Trecho da página —
• • •
Um pequeno manifesto em defesa da formação científica de professores e professoras

Dia desses, em meio à rotina de pesquisas, aulas, reuniões, orientações, publicações, pareceres e outras questões típica da minha profissão, recebi um anúncio de um curso de pós-graduação a distância em “coaching educacional”. De imediato, estabeleci relação com um conjunto de situações em que a formação na área educacional parece estar, cada vez mais, sujeita a ter como protagonistas pessoas que não são, de fato, da área. E isso é um problema grave. Sabe por quê?

Imaginem que alguém sente palpitações no coração. Não parece óbvio ir procurar um(a) profissional da área de cardiologia? Quando uma mulher está grávida, é absolutamente natural ter o acompanhamento de um(a) profissional obstetra, certo? Penso que ninguém duvida que, para nos defender em um processo judicial, vamos contratar uma pessoa profissional do direito.

Não parece plausível satisfazermos uma demanda específica de forma aleatória, ou seja, não é provável que um(a) engenheiro(a) seja solicitado(a) para realizar uma cirurgia ortopédica. Assim, deveria causar estranhamento a presença constante de profissionais sem a devida formação profissional específica, atuando na formação de profissionais que, como em todas as áreas, têm sua especificidade.

Mas, de forma preocupante, é o que estamos observando na educação. Percebam que não estou defendendo uma hiperespecialização ou fazendo um discurso corporativo sectário. É evidente que, por sua abrangência e impacto na vida de todos e todas, que a educação e suas instituições sejam objeto de análise de forma ampla. É direito da família acompanhar e participar da vida escolar das crianças e jovens, aliás, percebemos que muitas famílias são omissas no monitoramento do desempenho escolar, se restringindo a reclamações nada propositivas.

Então, defendo o direito a opiniões e penso ser importante o controle social, principalmente do setor público, tendo em vista que as instituições privadas acabam sendo reguladas de alguma forma pelo mercado. Por outro lado, é fundamental diferenciarmos essa dimensão opinativa (doxa) do rigor analítico que deve ser parte de um campo de conhecimento (episteme). Trago as duas palavras de origem grega para afirmar a necessidade da episteme para muito além da doxa na formação inicial e continuada de professores(as).

Assim como nos simples exemplos anteriores, nas quais a especificidade é considerada óbvia, deveria ser algo natural que profissionais da educação se envolvessem na complexa e sensível tarefa de formar as pessoas que formam todas as outras. Entender de alguma área do conhecimento exige muito mais do que opinião, pois o método e a teoria são parte de um processo extenso que requer formação em nível superior.
• • •
Material de origem —
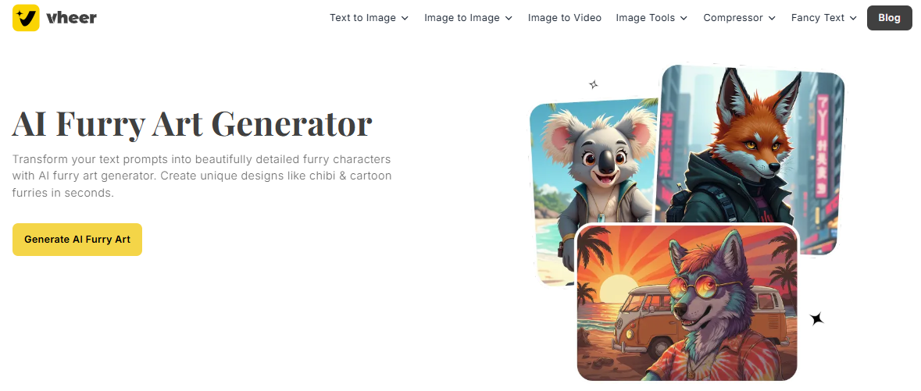Open the Image to Image menu
This screenshot has height=391, width=921.
point(468,18)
• • •
Tarefa proposta A —
Traduza para o inglês esta frase do manifesto sobre a formação de professores: "Penso que ninguém duvida que, para nos defender em um processo judicial, vamos contratar uma pessoa profissional do direito."
Tarefa proposta B —
Retome o manifesto sobre a formação de professores e dê continuidade ao texto a partir de onde ele para.

Resposta final A —
I think no one doubts that, to defend ourselves in a lawsuit, we will hire a legal professional.

Resposta final B —
Da mesma forma que não é qualquer profissional de qualquer jeito que pode fazer uma cirurgia no cérebro, não pode ser qualquer profissional de qualquer jeito que pode formar professores(as) que cumprem tarefa de primeira ordem em nossa sociedade. Posso até ter uma opinião sobre como se opera um cérebro, mas eu não tenho formação para ter conhecimento sobre como se opera um cérebro. Como doutor em educação, não me sinto confortável em participar de um evento específico sobre engenharia química.

Mas, o que se verifica é uma presença significativa de outros profissionais atuando na educação. Por isso, meu manifesto em defesa da formação científica de docentes, pautada em estudos, pesquisas e evidências discutidas com o devido rigor em pela comunidade acadêmica e escolar. O que me incomoda não é o fato de profissionais diversos falarem sobre educação, pois isso seria mais um exercício de doxa (opinião), mas, de forma perigosa, essa atuação profissional ser compreendida como episteme (conhecimento).

Nesse momento é fundamental termos muita clareza: coaching, comunicador(a), artista e outros(as), não são profissionais da educação na dimensão do conhecimento, ficando apenas na opinião, no palpite ou na impressão espontânea. Livros de autoajuda não podem ser confundidos com obras científicas, fruto de pesquisa e legitimadas entre os(as) pares, ou seja, entre as pessoas que têm a formação específica. Quem gosta de consumir essas conteúdos, tudo bem, é uma opção. O que é problemático é confundir as coisas.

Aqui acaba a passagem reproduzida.